• **REQUIRED WORK**
Everything from the line that contains "Click the Behrman Park label" through the last line below should be transcribed exactly, except the pictures.

### SUPPLIED DATA

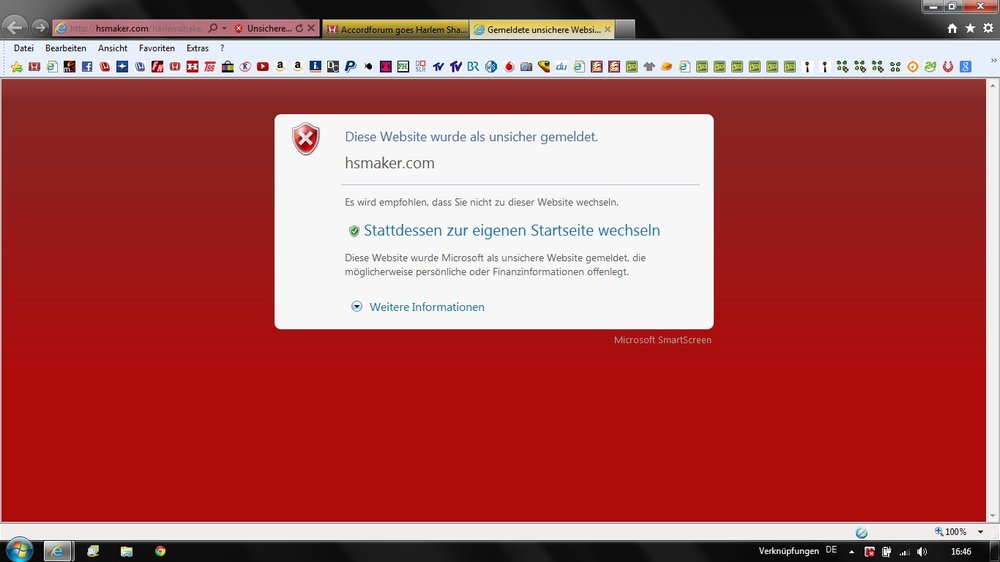Click the Vodafone bookmark icon
This screenshot has height=562, width=1000.
pos(508,67)
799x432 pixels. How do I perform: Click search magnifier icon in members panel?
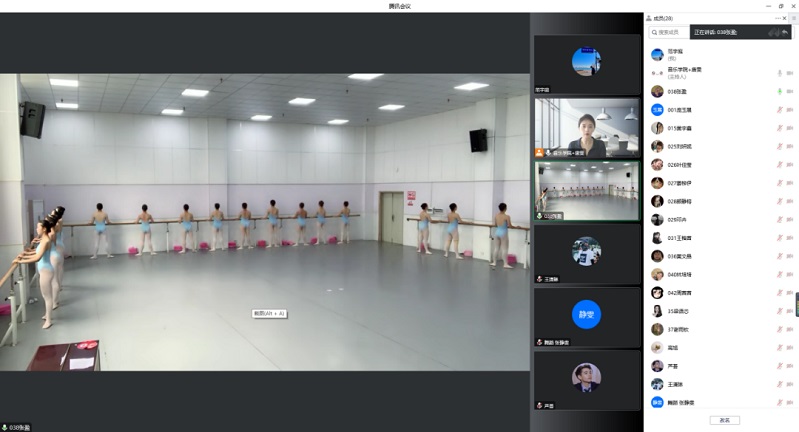click(654, 33)
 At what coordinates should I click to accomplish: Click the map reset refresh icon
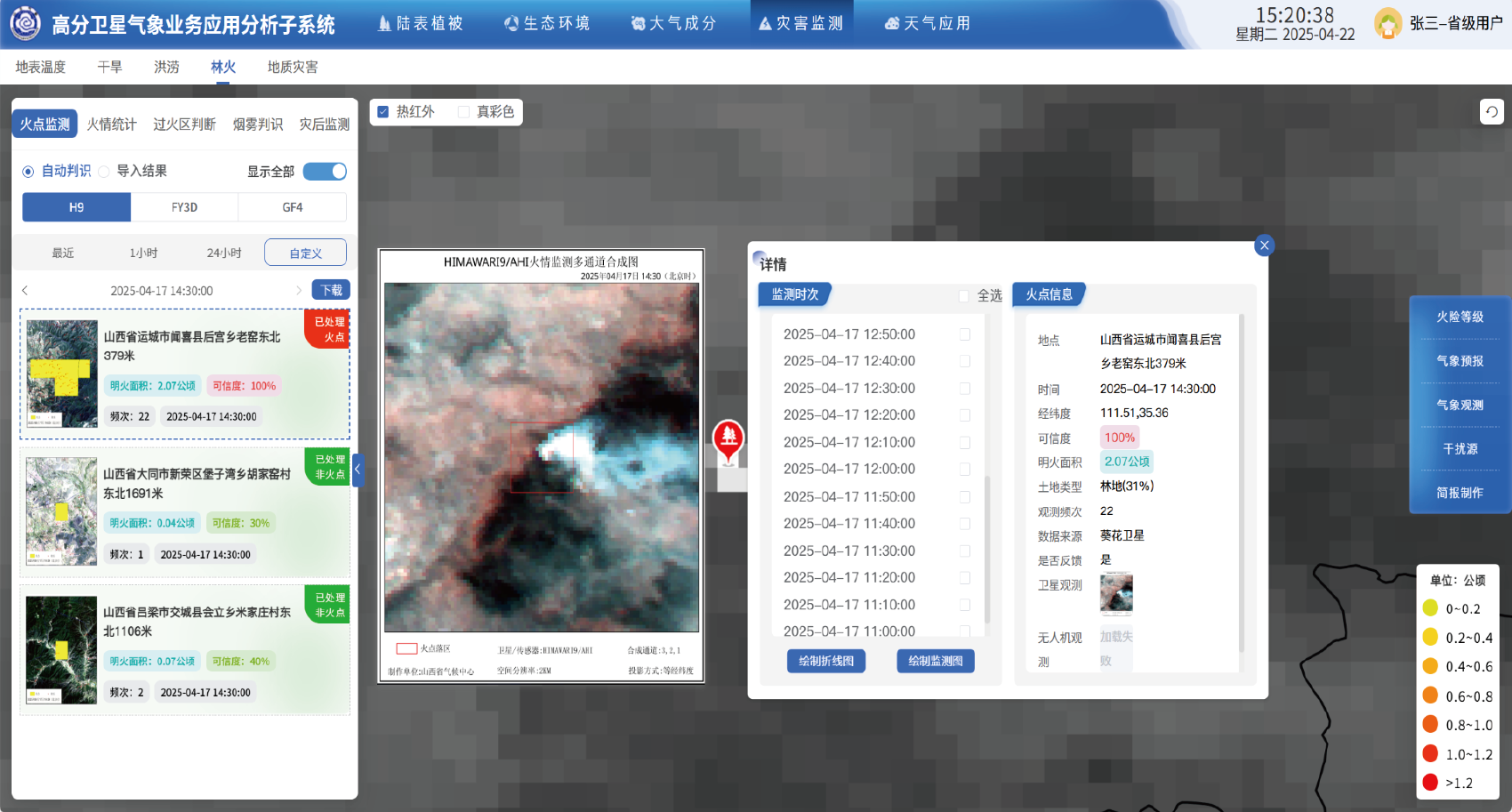click(1492, 112)
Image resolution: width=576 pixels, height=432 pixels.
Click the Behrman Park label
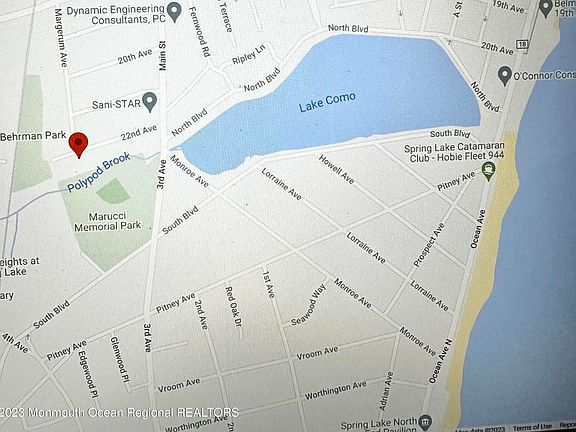[x=33, y=136]
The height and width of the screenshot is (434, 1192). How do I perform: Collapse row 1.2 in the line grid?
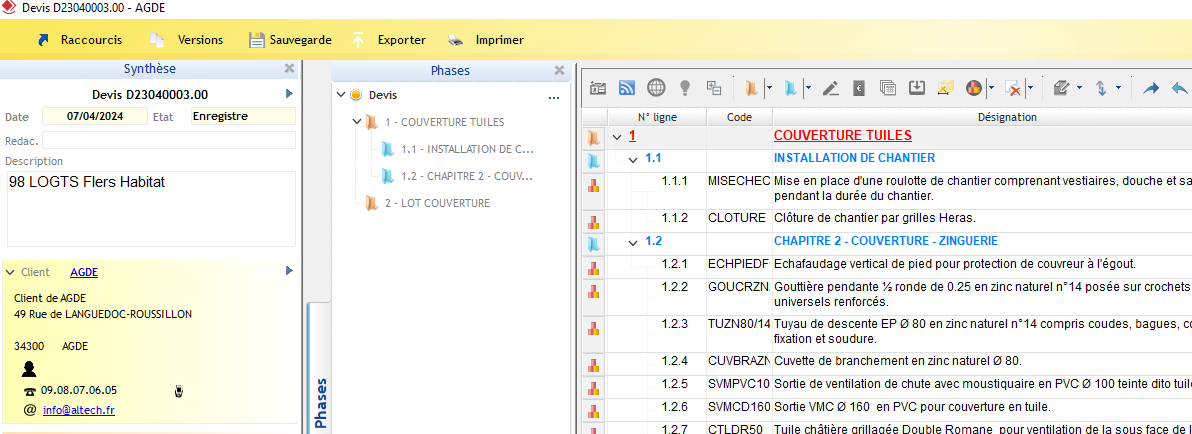click(x=633, y=242)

######

• **EXERCISE RESPONSE**
Click the Behrman Park label
[x=33, y=136]
The height and width of the screenshot is (434, 1192). How do I perform: Collapse row 1.2 in the line grid?
click(x=633, y=242)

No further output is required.